The Molecular Organism

The living cell is a goal-oriented organism and may be taken as a perfect example of a computing system. It is as complex as any man-made computer, and moreover it is as flexible, robust, autonomous, situation-aware and interactive as we wish our computers were. And yet, the living cell is not algorithmically controlled in any practical sense: it is not digital, it is not deterministic, and there is no algorithmic division of labor between the working cell and a separate programming entity.

The living cell is a self-organized system. It has at its disposal powerful molecular tools for synthesizing, copying, constructing, cutting, shaping, moving, filtering and sorting. The cell's protoplasm is the ultimate in self-organization, being able to shape itself into almost arbitrary form and to construct the most intricate living molecular edifices (such as the complex dance of molecular motion and synthesis of cell division).

The living cell has a rich behavioral repertoire and is capable of moving, sensing, orienting, eating, foraging, defense, flight, aggression, reproduction, communication, and environmental adaptation.
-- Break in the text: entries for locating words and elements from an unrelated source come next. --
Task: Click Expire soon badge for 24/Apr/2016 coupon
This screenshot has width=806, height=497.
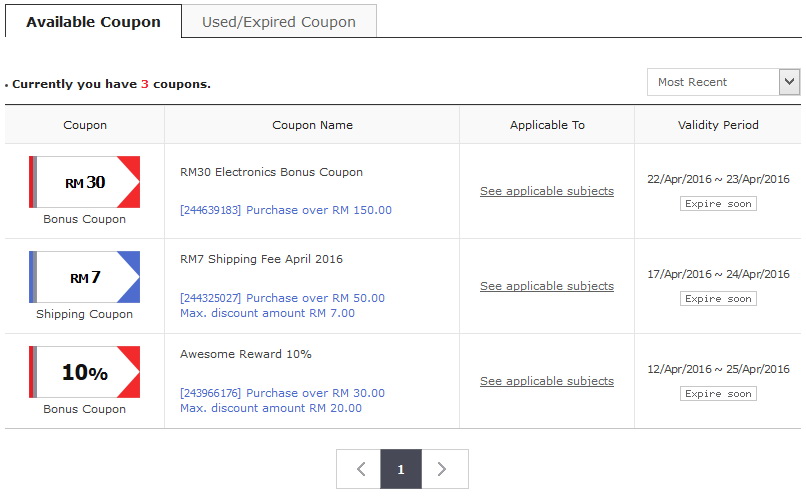Action: (x=718, y=299)
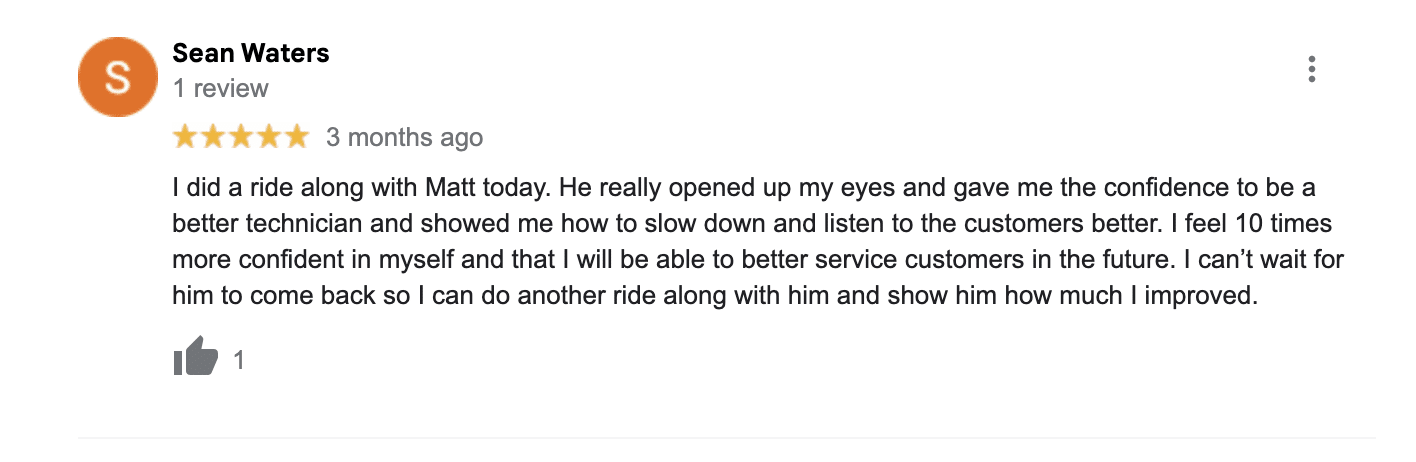1416x462 pixels.
Task: Open the three-dot review options menu
Action: tap(1311, 69)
Some of this repertoire our multi-celled organism may have inherited directly from our single-celled ancestors.

The living cell is a vast tangle of interacting molecules. There is not only a linear cascade from DNA to RNA, proteins and enzymatically synthesized molecules, but there is a complex web of reciprocal interactions forming a rich network of intracellular and intercellular communication. The genes of eurkaryotic cells are embedded in complex molecular machinery for their maintenance, reproduction and read-out. A gene's decision to be transcribed is controlled by cis-regulatory modules that in turn are controlled by transcription factors --- proteins produced by other genes --- and signaling molecules. Each gene may have many such cis-regulatory modules, which may be activated in the different contexts in which the gene can play a role. Also the direct or indirect gene products interact as a rich network, and together this molecular computer ultimately constitutes, constructs and regulates the molecular target systems dong the cell's work proper.

Molecular biology is waking up just now to face the challenge of back-engineering the molecular organization of cells and organisms, of developing the conceptual tools to understand cells as molecular organisms. Micro-arrays now make it possible to see genes switching on and off (as for instance when cells of baker's yeast revert from aerobic to anaerobic metabolism) but from there to understanding the causal relationships that are responsible for such action is a long way to go. Experimental perturbation analysis (manipulating individual genes or signals to see the effect) is a direct though very arduous method of network analysis. Direct computer simulation of molecular rate equations will be bugged eternally by insufficient information, e.g., on binding and rate constants.

This conceptual challenge is complicated, but also tremendously simplified, by the necessity to understand the cell under evolutionary and ontogenetic variation. It was a big surprise of recent decades to see molecules, genes and whole ontogenetic toolkits preserved over vast arrays of organisms and tremendous evolutionary time-spans. As a result it is now realized that molecular organization is not an un-principled spaghetti-code, raising hopes that it may be governed by general principles which the molecular machinery of the cell is sharing with other goal-oriented systems, principles that evolution has discovered hundreds of millions of years ago, just as software technology had to in order to make progress.